A decision tree model for regression and classification problems.

Parameters:
  • classifier (bool) – Whether to treat target values as categorical (classifier = True) or continuous (classifier = False). Default is True.
  • max_depth (int or None) – The depth at which to stop growing the tree. If None, grow the tree until all leaves are pure. Default is None.
  • n_feats (int) – Specifies the number of features to sample on each split. If None, use all features on each split. Default is None.
  • criterion ({'mse', 'entropy', 'gini'}) – The error criterion to use when calculating splits. When classifier is False, valid entries are {‘mse’}. When classifier is True, valid entries are {‘entropy’, ‘gini’}. Default is ‘entropy’.
  • seed (int or None) – Seed for the random number generator. Default is None.
fit(X, Y)[source]

Fit a binary decision tree to a dataset.

Parameters:
  • X (ndarray of shape (N, M)) – The training data of N examples, each with M features
  • Y (ndarray of shape (N,)) – An array of integer class labels for each example in X if self.classifier = True, otherwise the set of target values for each example in X.
predict(X)[source]

Use the trained decision tree to classify or predict the examples in X.

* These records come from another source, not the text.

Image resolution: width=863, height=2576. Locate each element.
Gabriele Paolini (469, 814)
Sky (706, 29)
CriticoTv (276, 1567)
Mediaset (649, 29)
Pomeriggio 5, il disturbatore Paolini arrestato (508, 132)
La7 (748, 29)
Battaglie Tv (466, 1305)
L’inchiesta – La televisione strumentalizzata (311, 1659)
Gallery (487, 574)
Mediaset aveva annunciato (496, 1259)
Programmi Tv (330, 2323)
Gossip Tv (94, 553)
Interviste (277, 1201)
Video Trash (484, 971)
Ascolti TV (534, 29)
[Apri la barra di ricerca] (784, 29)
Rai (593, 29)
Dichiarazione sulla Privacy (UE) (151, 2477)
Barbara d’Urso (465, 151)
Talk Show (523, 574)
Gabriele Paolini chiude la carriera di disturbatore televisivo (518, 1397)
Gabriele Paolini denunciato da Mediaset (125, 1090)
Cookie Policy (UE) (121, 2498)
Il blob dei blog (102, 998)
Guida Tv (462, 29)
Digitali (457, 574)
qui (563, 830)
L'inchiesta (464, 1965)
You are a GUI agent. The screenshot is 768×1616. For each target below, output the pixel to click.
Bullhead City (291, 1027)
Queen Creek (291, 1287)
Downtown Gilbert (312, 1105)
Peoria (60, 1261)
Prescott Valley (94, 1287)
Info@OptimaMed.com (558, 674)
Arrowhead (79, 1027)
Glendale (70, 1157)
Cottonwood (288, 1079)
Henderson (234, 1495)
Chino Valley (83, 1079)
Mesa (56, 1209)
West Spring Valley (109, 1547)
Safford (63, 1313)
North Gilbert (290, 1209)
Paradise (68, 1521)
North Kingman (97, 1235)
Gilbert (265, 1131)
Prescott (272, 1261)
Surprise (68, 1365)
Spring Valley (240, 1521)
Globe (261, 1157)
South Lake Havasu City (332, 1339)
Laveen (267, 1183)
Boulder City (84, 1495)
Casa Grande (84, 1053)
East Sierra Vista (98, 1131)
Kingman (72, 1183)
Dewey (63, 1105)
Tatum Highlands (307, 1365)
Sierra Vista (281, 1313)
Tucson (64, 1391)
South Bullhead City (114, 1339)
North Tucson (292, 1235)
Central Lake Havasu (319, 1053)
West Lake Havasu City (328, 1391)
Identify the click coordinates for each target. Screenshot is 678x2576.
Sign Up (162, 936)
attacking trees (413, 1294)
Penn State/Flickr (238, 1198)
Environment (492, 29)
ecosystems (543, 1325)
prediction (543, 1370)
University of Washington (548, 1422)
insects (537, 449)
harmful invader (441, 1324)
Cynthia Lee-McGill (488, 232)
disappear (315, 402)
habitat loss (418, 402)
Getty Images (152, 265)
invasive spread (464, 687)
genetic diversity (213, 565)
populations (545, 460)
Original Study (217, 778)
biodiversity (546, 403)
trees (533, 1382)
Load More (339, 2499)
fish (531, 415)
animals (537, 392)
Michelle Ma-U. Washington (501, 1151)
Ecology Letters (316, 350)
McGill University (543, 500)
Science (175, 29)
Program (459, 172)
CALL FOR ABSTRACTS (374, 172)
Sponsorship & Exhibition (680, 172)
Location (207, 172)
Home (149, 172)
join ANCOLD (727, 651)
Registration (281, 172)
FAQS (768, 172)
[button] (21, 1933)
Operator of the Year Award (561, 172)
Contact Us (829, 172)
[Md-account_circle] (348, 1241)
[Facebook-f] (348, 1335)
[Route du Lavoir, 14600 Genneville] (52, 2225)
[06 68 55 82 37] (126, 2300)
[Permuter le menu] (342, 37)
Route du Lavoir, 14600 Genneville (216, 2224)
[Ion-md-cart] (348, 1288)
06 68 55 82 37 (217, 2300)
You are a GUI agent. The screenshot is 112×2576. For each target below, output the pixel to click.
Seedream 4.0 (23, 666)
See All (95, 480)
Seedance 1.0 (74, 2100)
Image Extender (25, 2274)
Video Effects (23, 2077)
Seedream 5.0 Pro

Parameters:X (ndarray of shape (N, M)) – The training data of N examples, each with M features
Returns:preds (ndarray of shape (N,)) – The integer class labels predicted for each example in X if self.classifier = True, otherwise the predicted target values.
predict_class_probs(X)[source]

Use the trained decision tree to return the class probabilities for the examples in X.

Parameters:X (ndarray of shape (N, M)) – The training data of N examples, each with M features
Returns:preds (ndarray of shape (N, n_classes)) – The class probabilities predicted for each example in X.